▸ **Prompt**:
Below are entries with pictures in them. Output exactly the lines starting at the line with "Where should I" and ending at the line with "Image resolution: width=588", both included, but not the pictures.

▸ **Stored data entries**:
- - - - - - -

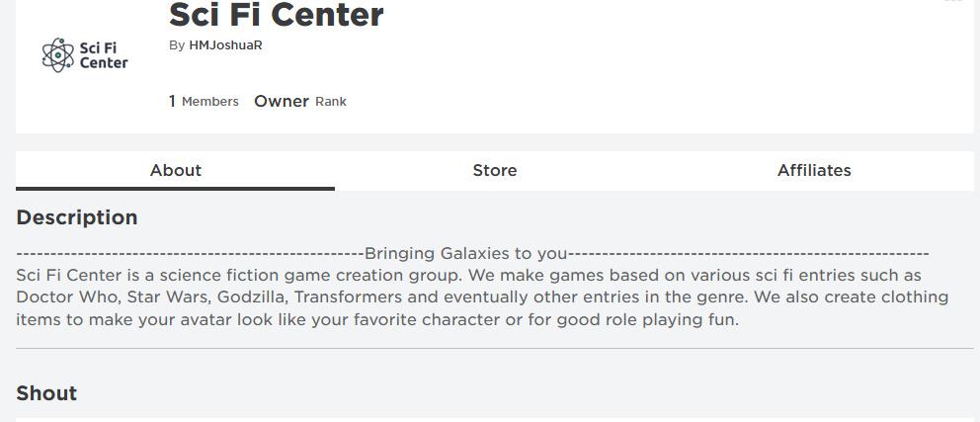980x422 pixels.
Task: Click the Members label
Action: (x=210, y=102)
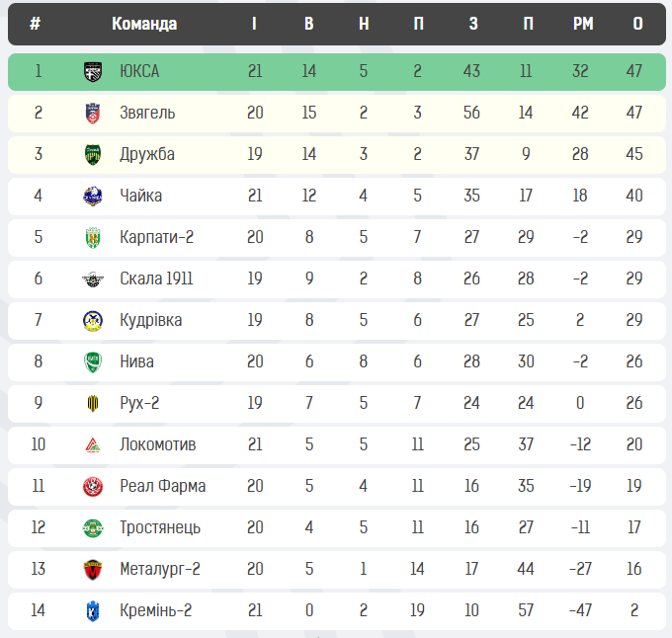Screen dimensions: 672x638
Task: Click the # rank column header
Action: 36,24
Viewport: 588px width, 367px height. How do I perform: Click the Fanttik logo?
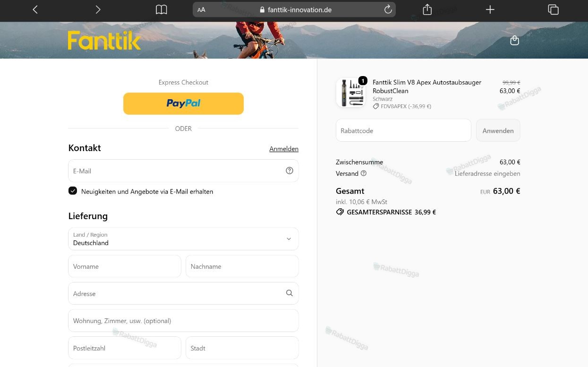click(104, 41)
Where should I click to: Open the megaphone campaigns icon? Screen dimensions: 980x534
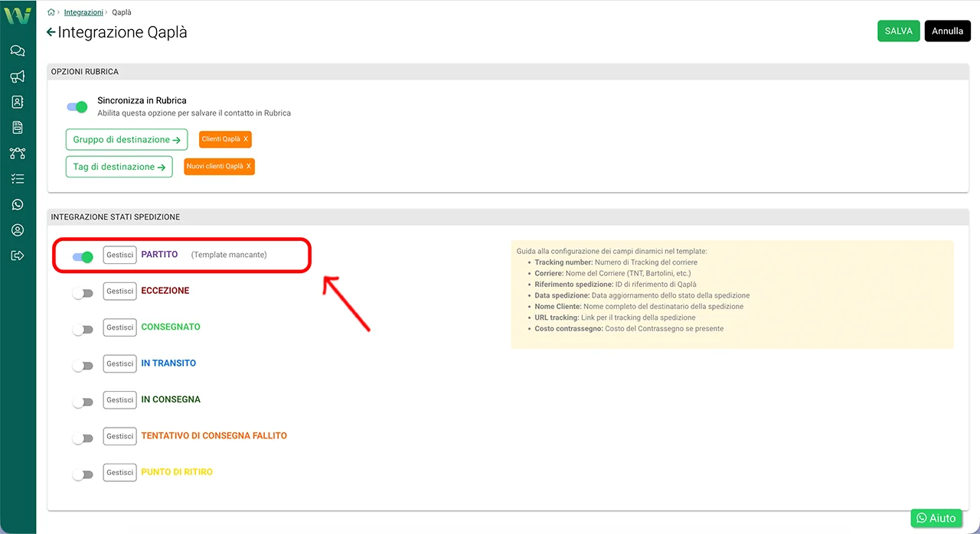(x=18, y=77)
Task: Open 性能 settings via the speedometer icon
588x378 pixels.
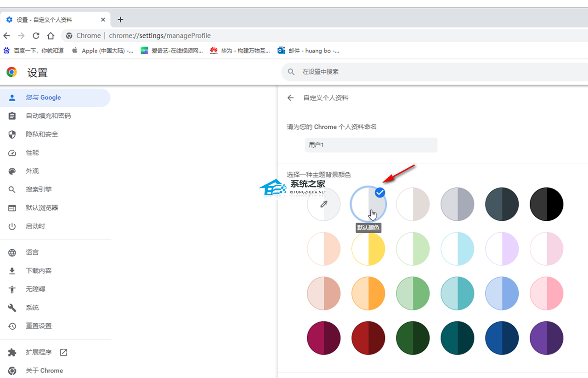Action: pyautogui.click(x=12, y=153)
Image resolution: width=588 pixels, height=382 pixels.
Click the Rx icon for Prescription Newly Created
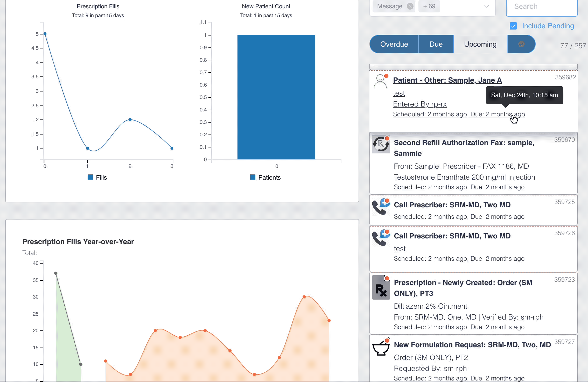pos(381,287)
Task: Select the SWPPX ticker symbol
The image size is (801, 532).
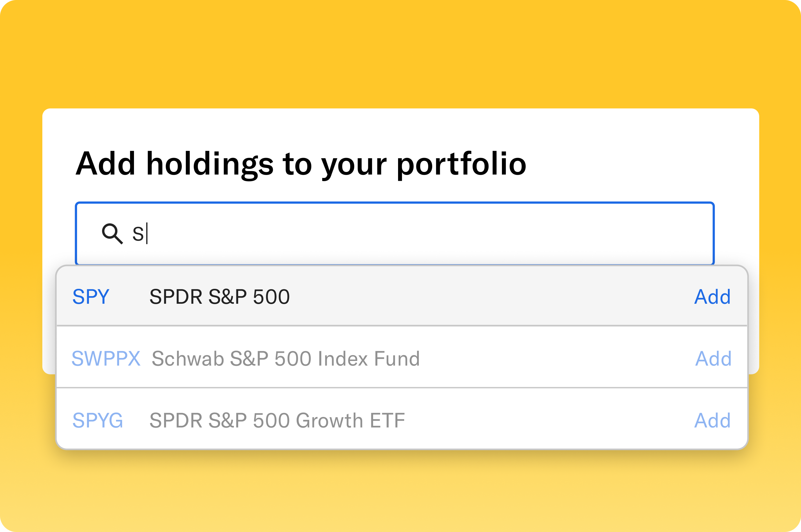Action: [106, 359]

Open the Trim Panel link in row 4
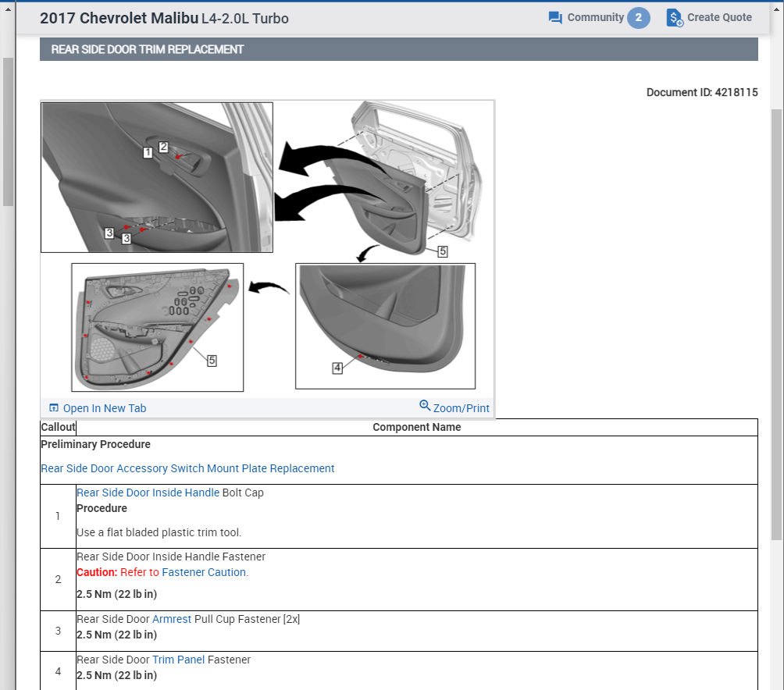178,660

- - - - - - -

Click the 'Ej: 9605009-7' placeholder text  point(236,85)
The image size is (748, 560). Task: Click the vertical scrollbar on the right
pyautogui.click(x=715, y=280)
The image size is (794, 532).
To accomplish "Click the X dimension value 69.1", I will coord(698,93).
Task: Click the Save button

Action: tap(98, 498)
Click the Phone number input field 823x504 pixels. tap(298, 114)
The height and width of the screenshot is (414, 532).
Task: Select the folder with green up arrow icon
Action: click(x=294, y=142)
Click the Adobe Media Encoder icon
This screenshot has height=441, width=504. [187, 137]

- - - - - - -

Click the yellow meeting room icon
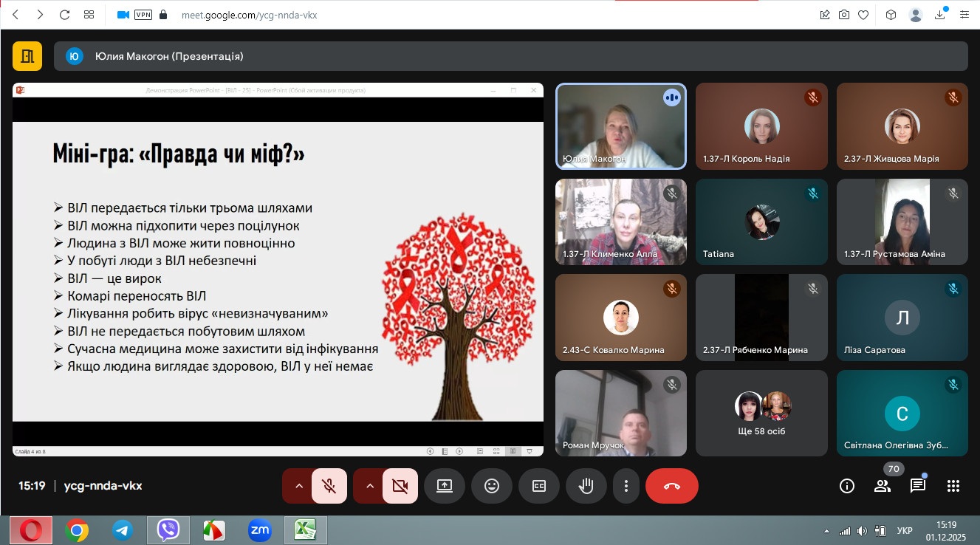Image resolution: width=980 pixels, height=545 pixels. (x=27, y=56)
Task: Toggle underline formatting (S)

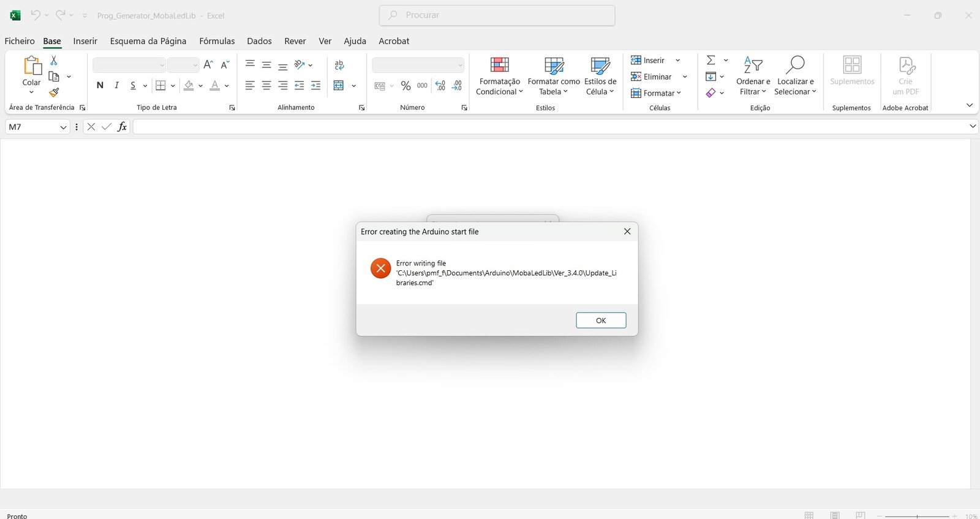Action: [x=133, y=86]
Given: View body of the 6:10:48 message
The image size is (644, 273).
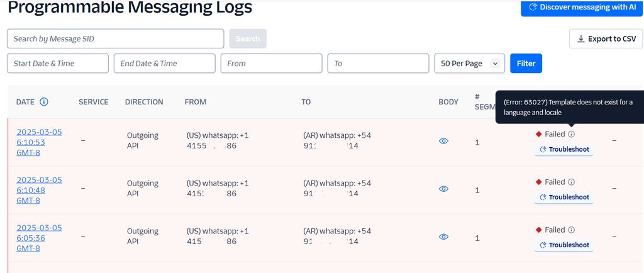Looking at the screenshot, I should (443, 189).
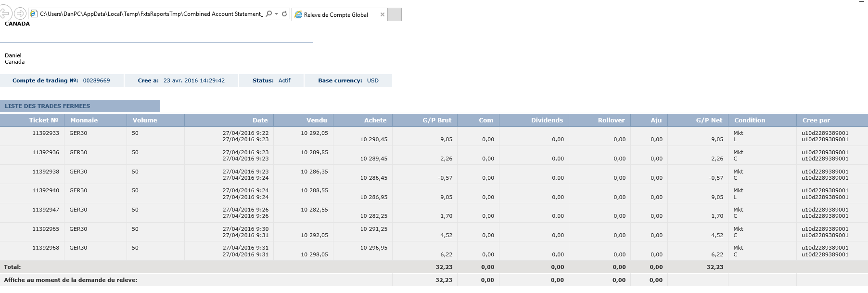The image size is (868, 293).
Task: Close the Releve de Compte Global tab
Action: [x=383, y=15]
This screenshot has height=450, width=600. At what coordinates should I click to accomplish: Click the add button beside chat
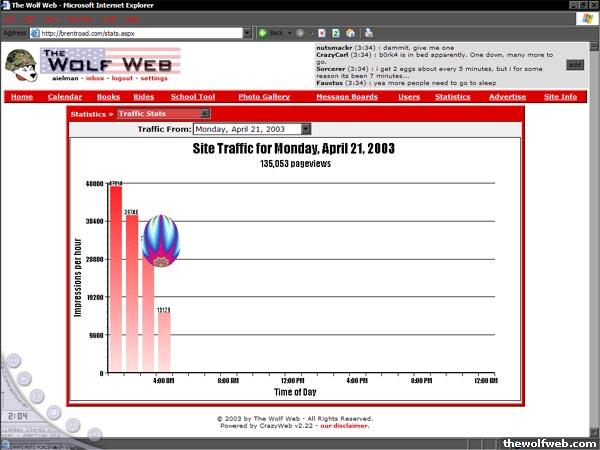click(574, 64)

- - - - - - -

▸ **Response for this exercise**:
Where should I click to: Open the megaphone campaigns icon? Screen dimensions: 980x534
(x=18, y=77)
Task: Open 性能 settings via the speedometer icon
588x378 pixels.
Action: pyautogui.click(x=12, y=153)
Image resolution: width=588 pixels, height=382 pixels.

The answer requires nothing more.